The gray and tufted Palisades.
Henry T. Tuckerman.
Haverstraw, 37 miles from New York. Haverstraw Bay is sometimes said to be five miles wide. Its widest point, however, from Croton Landing to Haverstraw, is,[page 76] according to United States Geological Survey, a little over four miles. The principal industry of Haverstraw is brick-making, and its brick yards reaching north to Grassy Point, are of materal profit, if not picturesque. The place was called Haverstraw by the Dutch, perhaps as a place of rye straw, to distinguish it from Tarrytown, a place of wheat. The Indian name has been lost; but, if its original derivation is uncertain, it at least calls up the rhyme of old-time river captains, which Captain Anderson of the "Mary Powell" told the writer he used to hear frequently when a boy:
"West Point and Middletown,
Konnosook and Doodletown,
Kakiak and Mamapaw,
Stony Point and Haverstraw."
Quaint as these names now sound, they all are found on old maps of the Hudson.

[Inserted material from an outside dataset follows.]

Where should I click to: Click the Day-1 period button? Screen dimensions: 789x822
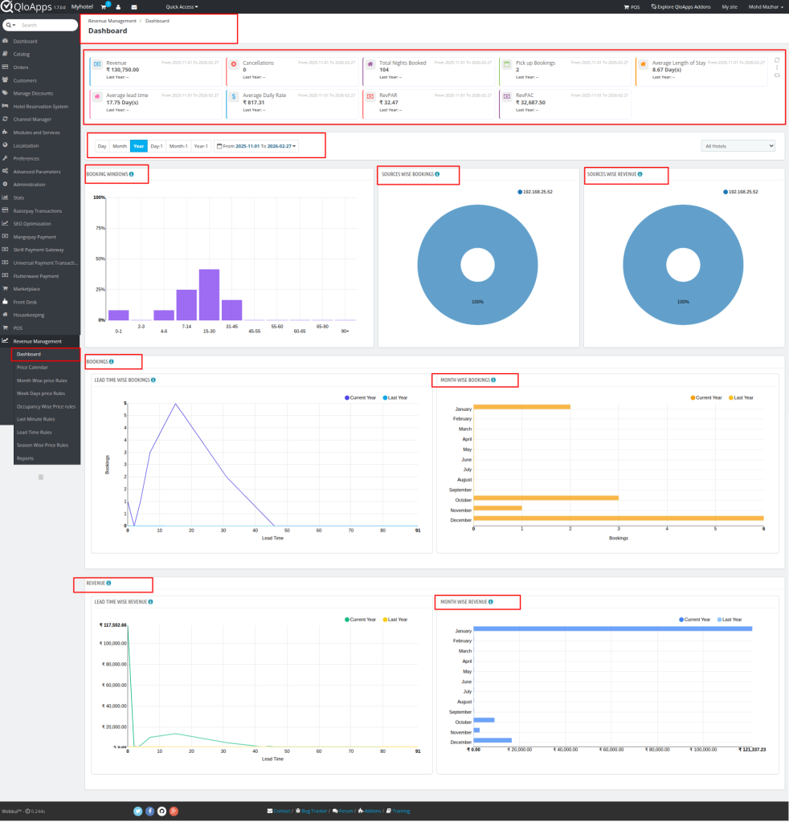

High Torn is the name of the northern point of the Ramapo on the west bank, south of Haverstraw. According to the Coast Survey, it is 820 feet above tide-water, and the view from the summit is grand and extensive. The origin of the name is not clear, but it has lately occurred to the writer, from a re-reading of Scott's "Peveril of the Peak," that it might have been named from the Torn, a mountain in Derbyshire, either from its appearance, or by some patriotic settler from the central water-shed of England. Others say it is the Devonshire word Tor changed to Torn, evidently derived from the same source.